ENTRIES PROVIDED

###

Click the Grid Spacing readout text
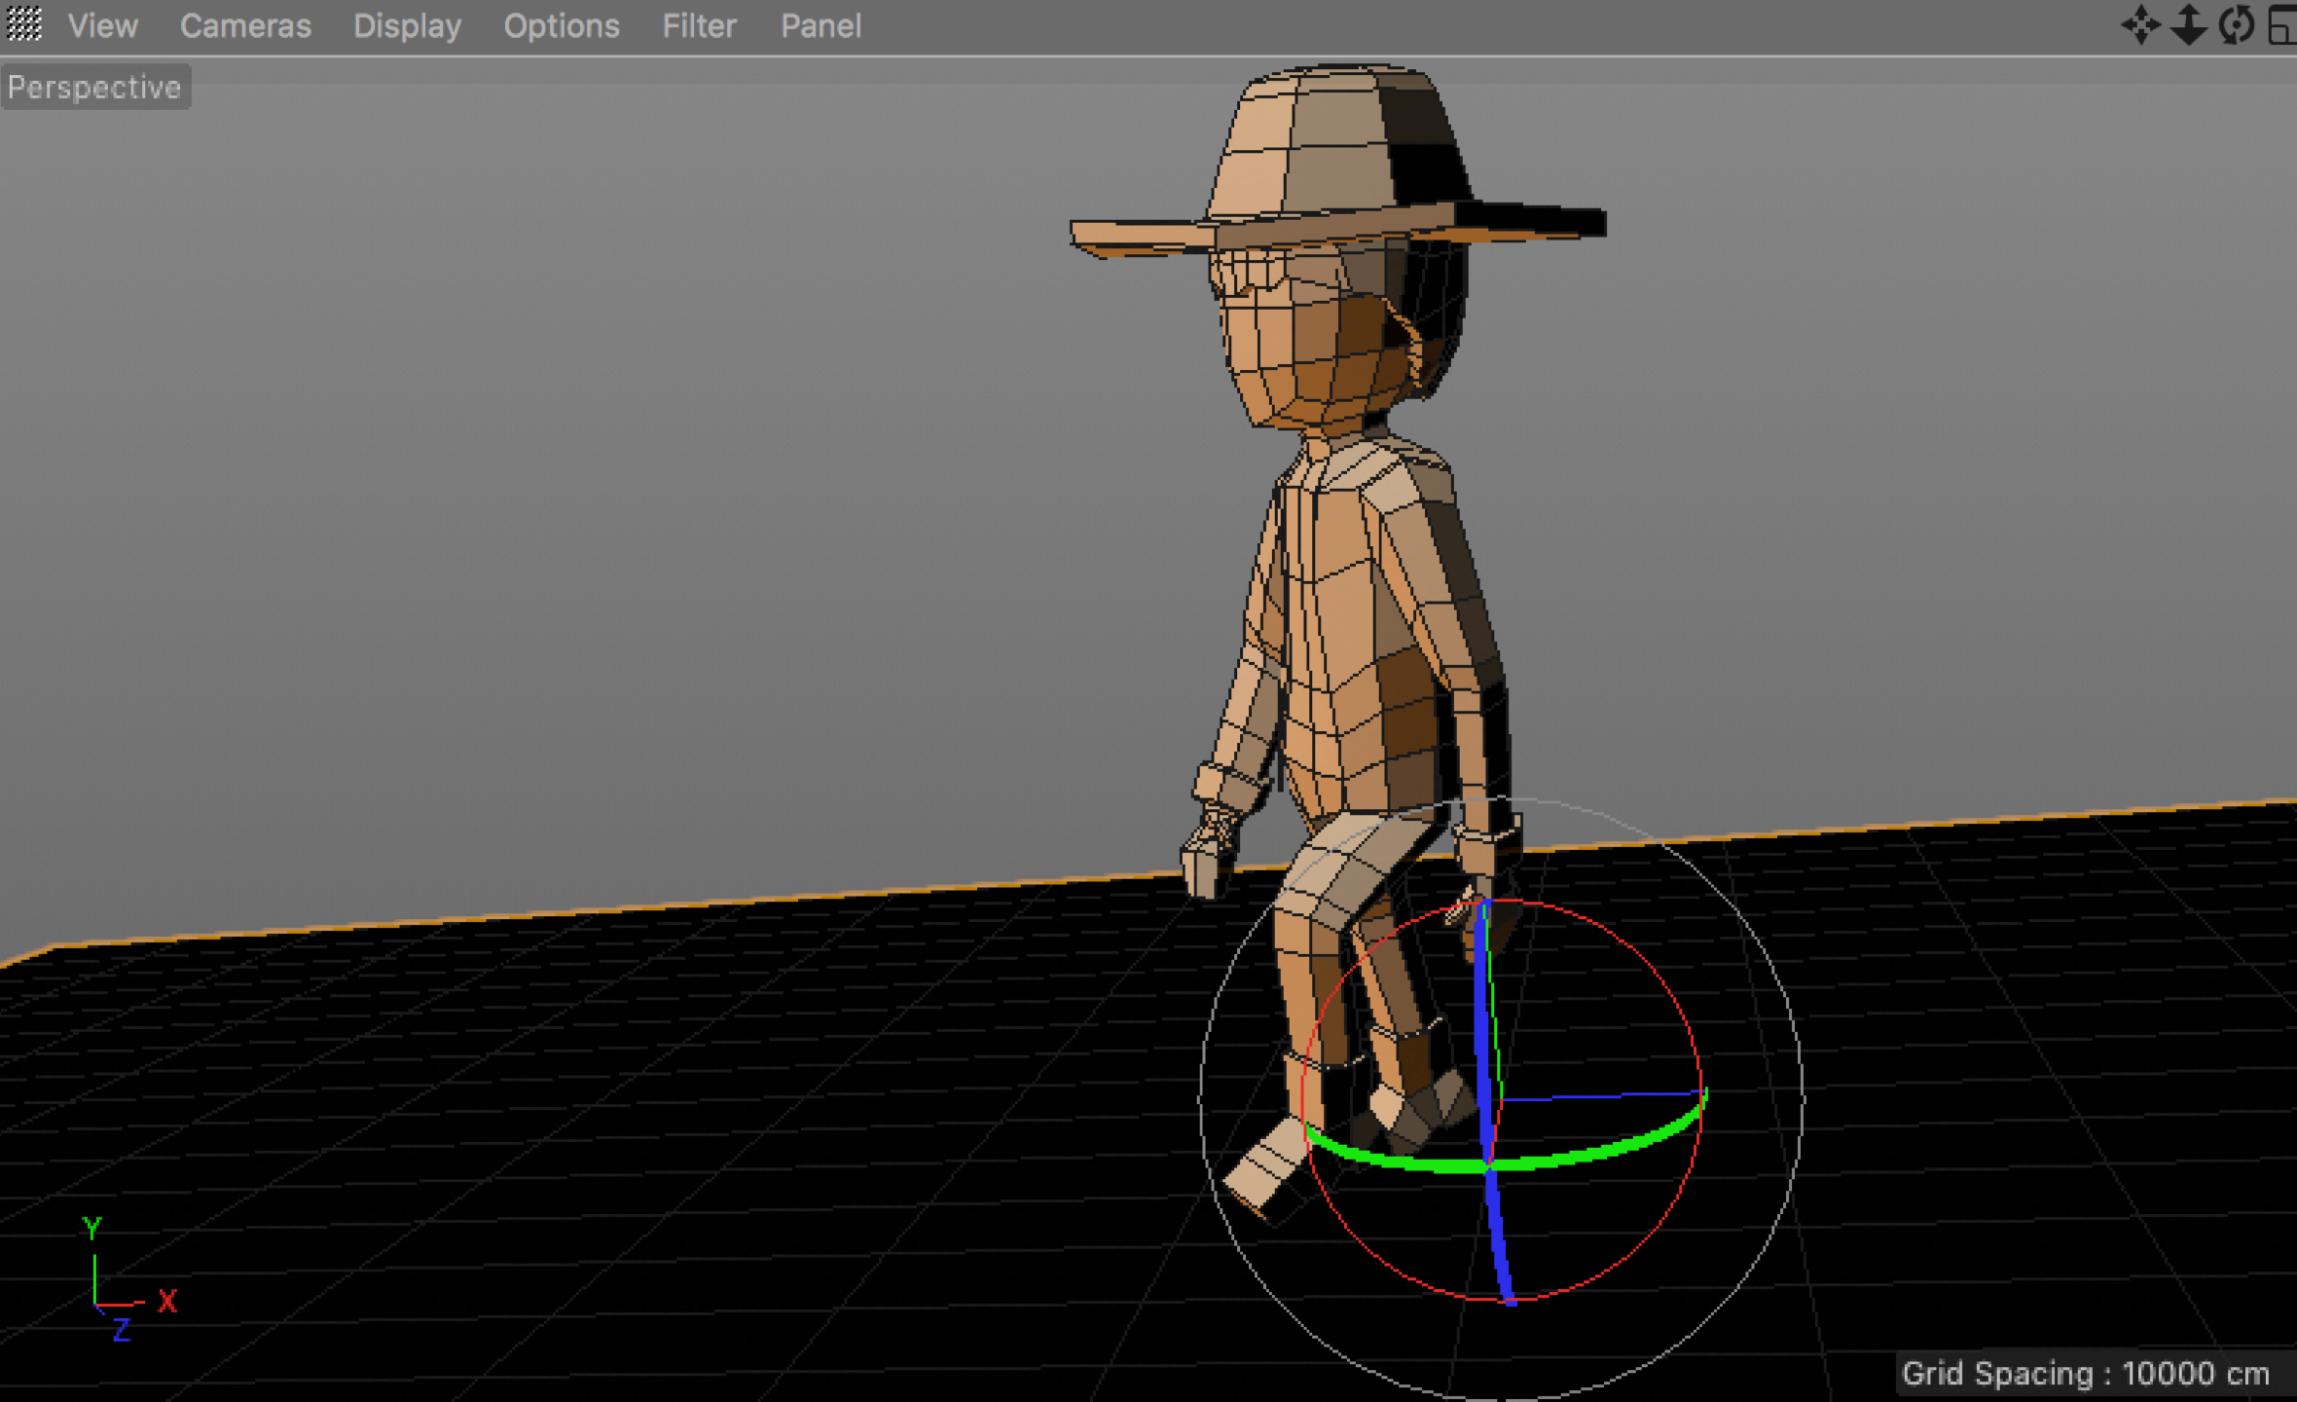Screen dimensions: 2297x1402 click(x=2085, y=1373)
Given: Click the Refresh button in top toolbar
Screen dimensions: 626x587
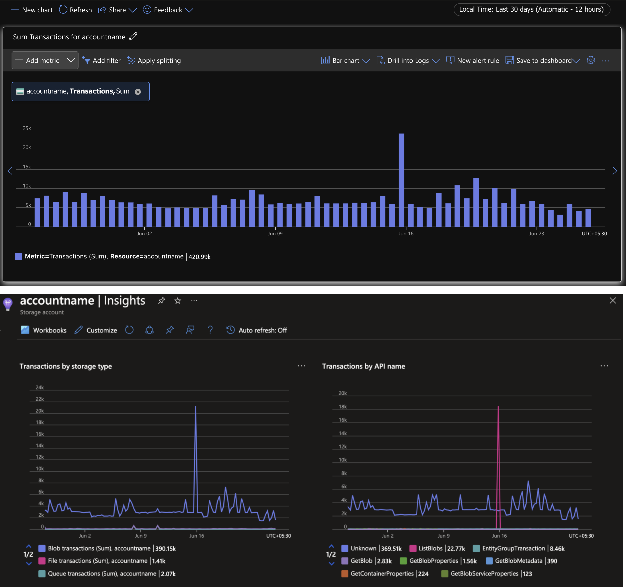Looking at the screenshot, I should pyautogui.click(x=76, y=10).
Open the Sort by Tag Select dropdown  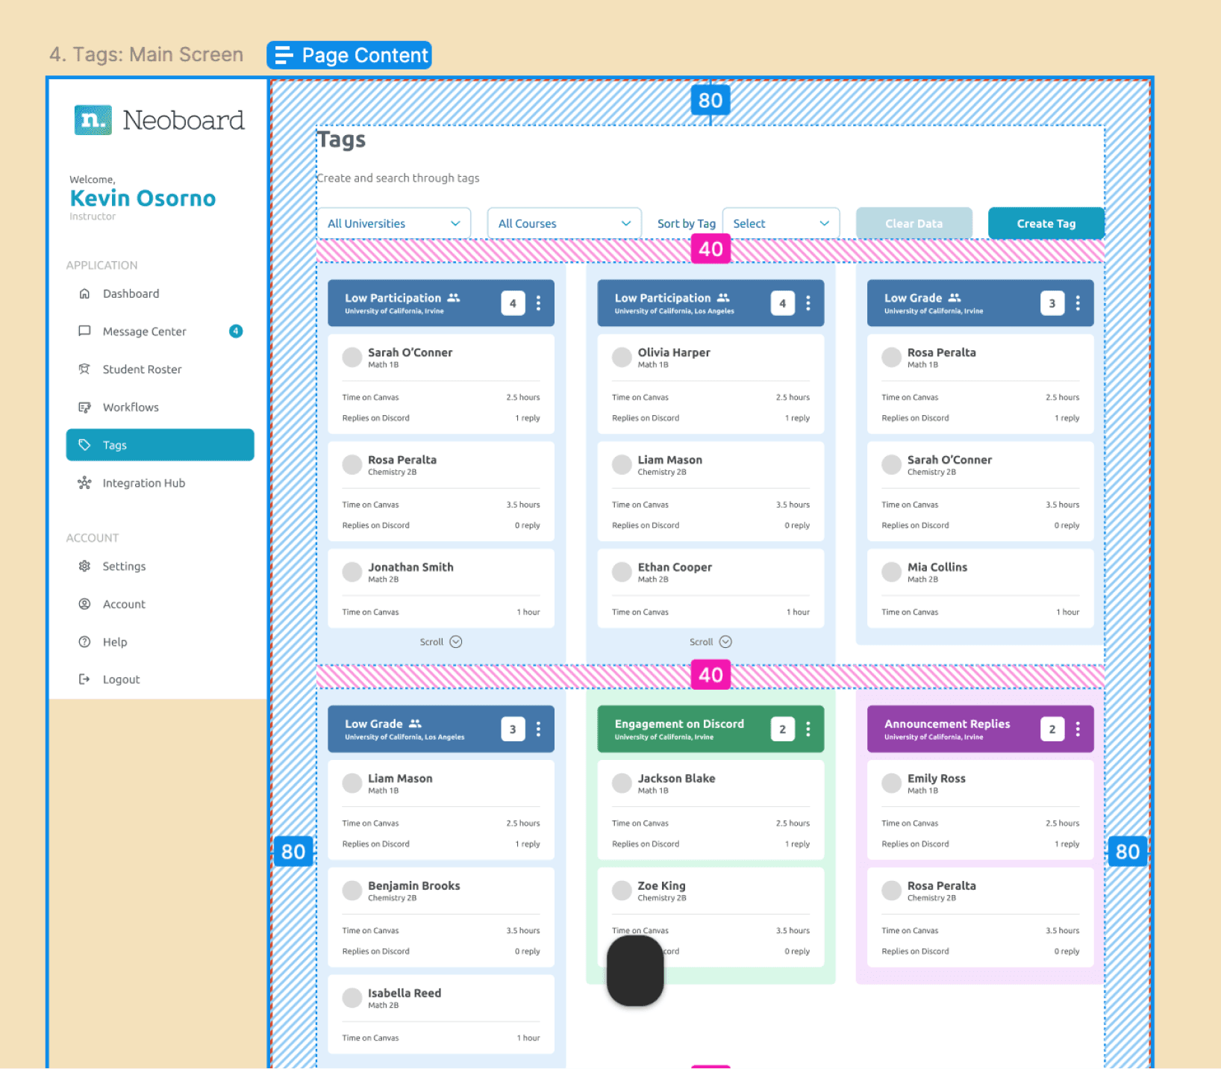[x=781, y=222]
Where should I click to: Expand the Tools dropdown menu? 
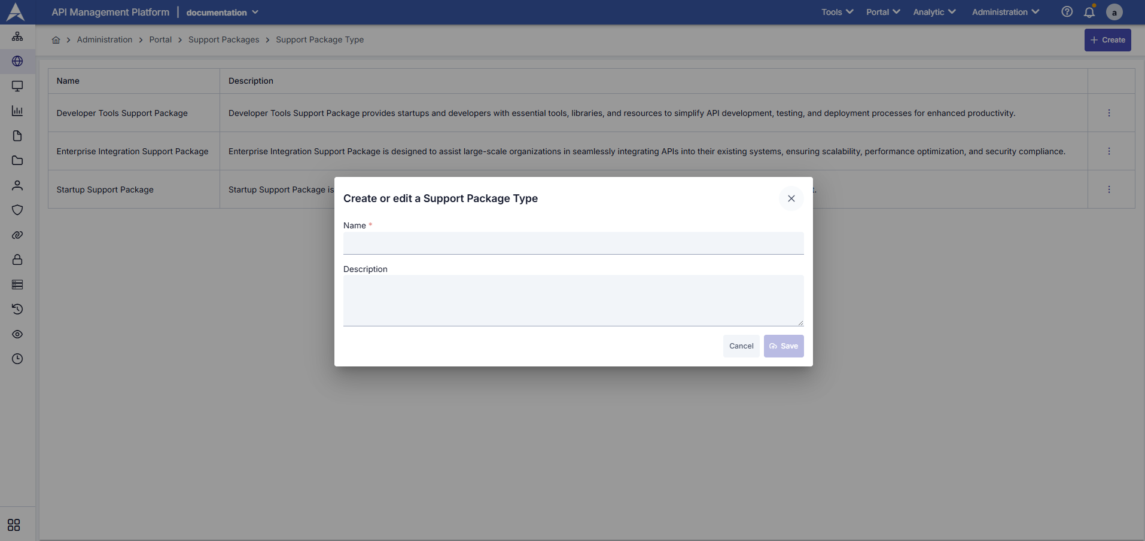(836, 12)

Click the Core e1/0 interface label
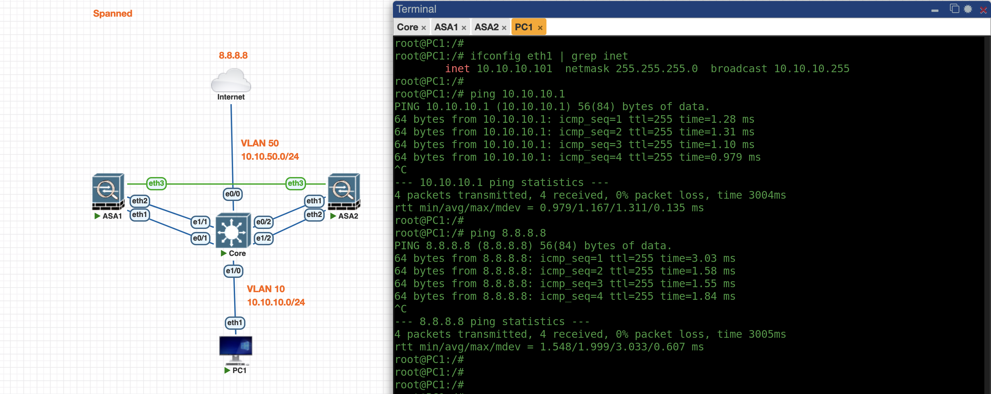(x=233, y=271)
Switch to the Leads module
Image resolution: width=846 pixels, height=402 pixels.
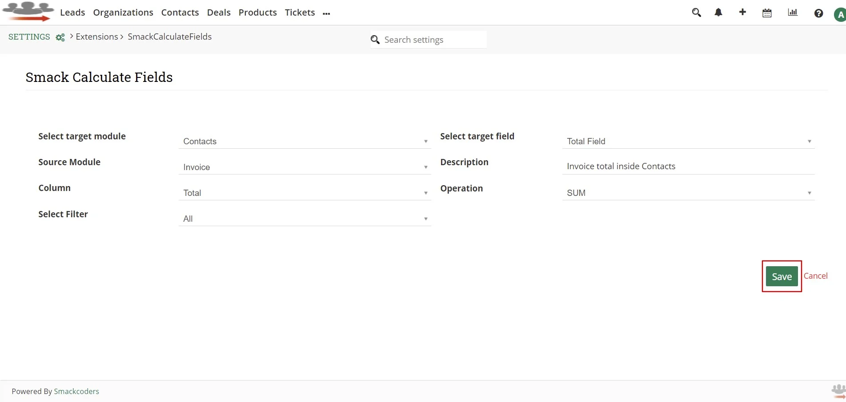[72, 12]
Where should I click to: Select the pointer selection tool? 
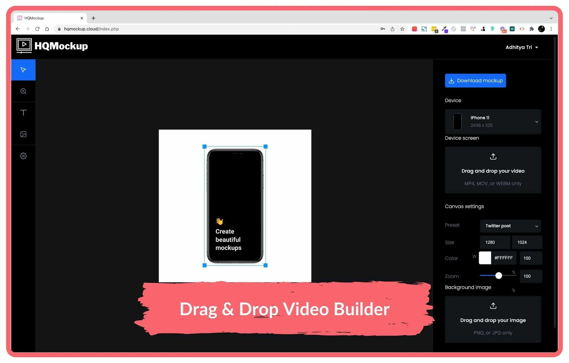[23, 70]
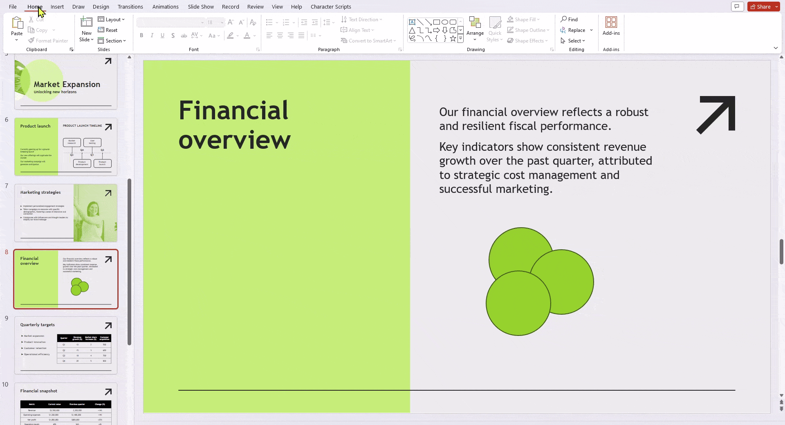
Task: Click the Shape Fill bucket icon
Action: tap(511, 19)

###

TASK
Retype word for word the span of lines above that begins with the line containing "Where should I click to: Select" and ends with the last line of the records; skip all pictures.

ANSWER AREA
Where should I click to: Select the pointer selection tool? 
[23, 70]
Task: Click the Shape Fill bucket icon
Action: tap(511, 19)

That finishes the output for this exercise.